More noise from that perfectly respectable cephalopod RNA editing paper with the bad press release. This time it comes from Quartz.
It turns out these impressive abilities may originate at the molecular level. Researchers from Tel Aviv University in Israel and the Marine Biological Laboratory at Woods Hole, Massachusetts, published a paper on April 6 illustrating that octopuses and their relatives, squid and cuttlefish, can readily change the way they use their DNA. Rather than using their genetic code as a blueprint to build the proteins they need to survive, cephalopods use it more like guidelines.
“This may explain why they’re such good problem solvers,” Clifton Ragsdale, a neurobiologist at the University of Chicago unaffiliated with the paper, told Scientific American.
NO IT DOESN’T! If a paper came out that announced that neurons get more of their ATP from glycolysis (which is actually often the case), would you then declare that you’ve figured out how humans got to be so smart?
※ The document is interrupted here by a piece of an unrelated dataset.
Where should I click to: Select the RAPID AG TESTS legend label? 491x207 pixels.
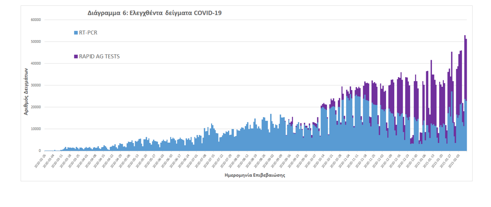click(99, 56)
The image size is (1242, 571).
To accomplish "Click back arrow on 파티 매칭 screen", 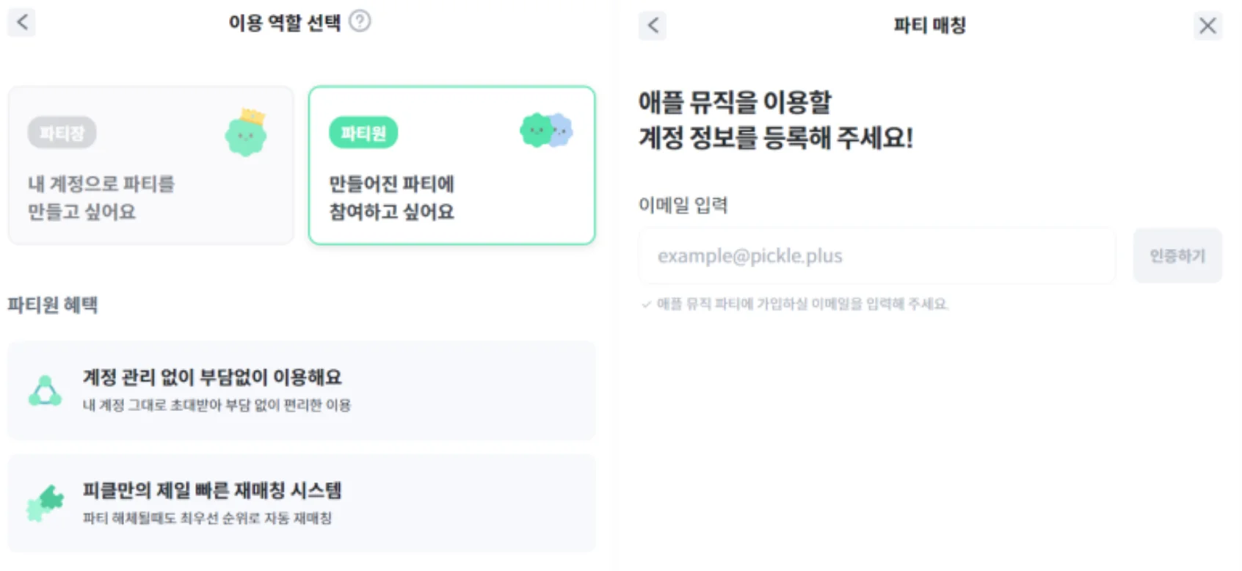I will pos(653,26).

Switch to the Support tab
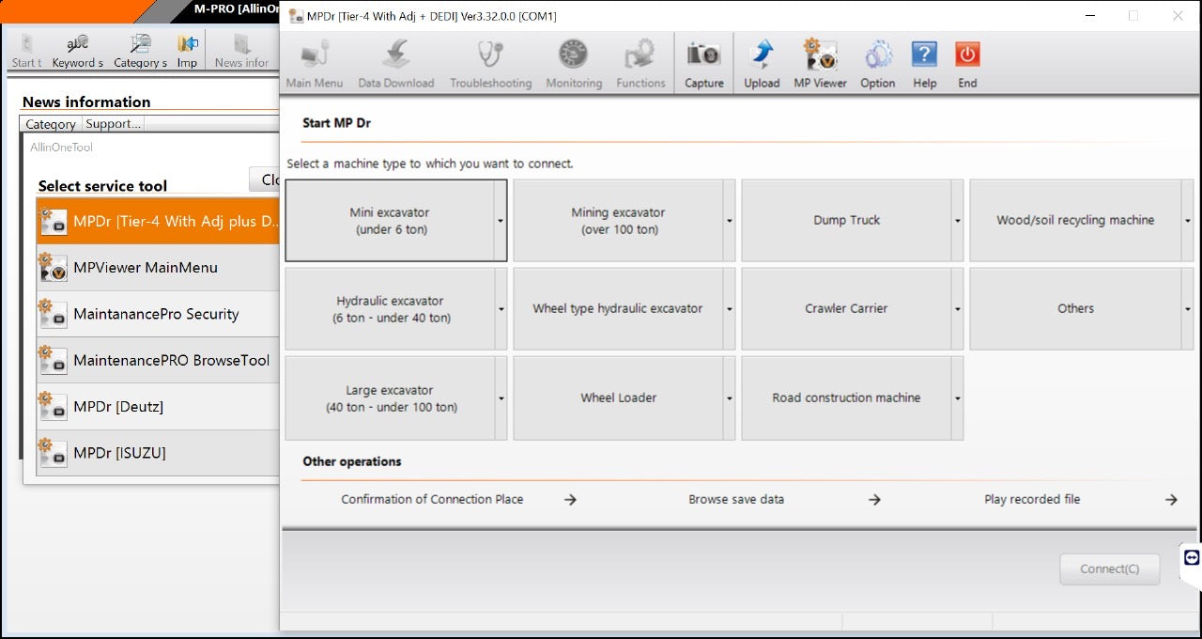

No, you wouldn’t, because the mechanism is so far from the outcome. LeBron James likes Fruity Pebbles, that must be the secret of his basketball skills!
RNA editing is a mechanism that allows the proteins produced by genes (and also, and probably to a greater extent, the non-coding RNAs) to acquire different sequences over time, just like mutations to the nucleotide sequence would. It tells you nothing about the complex sequence of historical events that led to the emergence of greater intelligence.
Also, “Rather than using their genetic code as a blueprint to build the proteins they need to survive, cephalopods use it more like guidelines” is just wrong and implies so much nonsense. Who or what is following these “guidelines”? They make it sound like squid take their genetic output and consciously adjust it to suit some vaguely understood better goal. Post-transcriptional processing is chemistry, too!
I’m also chattering away to a tiny audience over on Mastodon (I’m @[email protected], if you’re interested), so I figure I’ll also put my comments there over here, so you can argue with me.
It’s annoying because the study doesn’t address the question everyone thinks it does. It’s clear that most people are reading the press release, not the paper, and can’t understand the science behind it.
It’s a bad translation problem.
So now I’m wondering about #scicomm responsibilities. SJ Gould & Dawkins made masterful contributions to the public understanding of science, but they also separated everyone from the source material for their ideas, to the point everyone credits them completely for their evolutionary views.
You have to get down to the root to see the problems. Great communicators seem at their best explaining the twigs and leaves.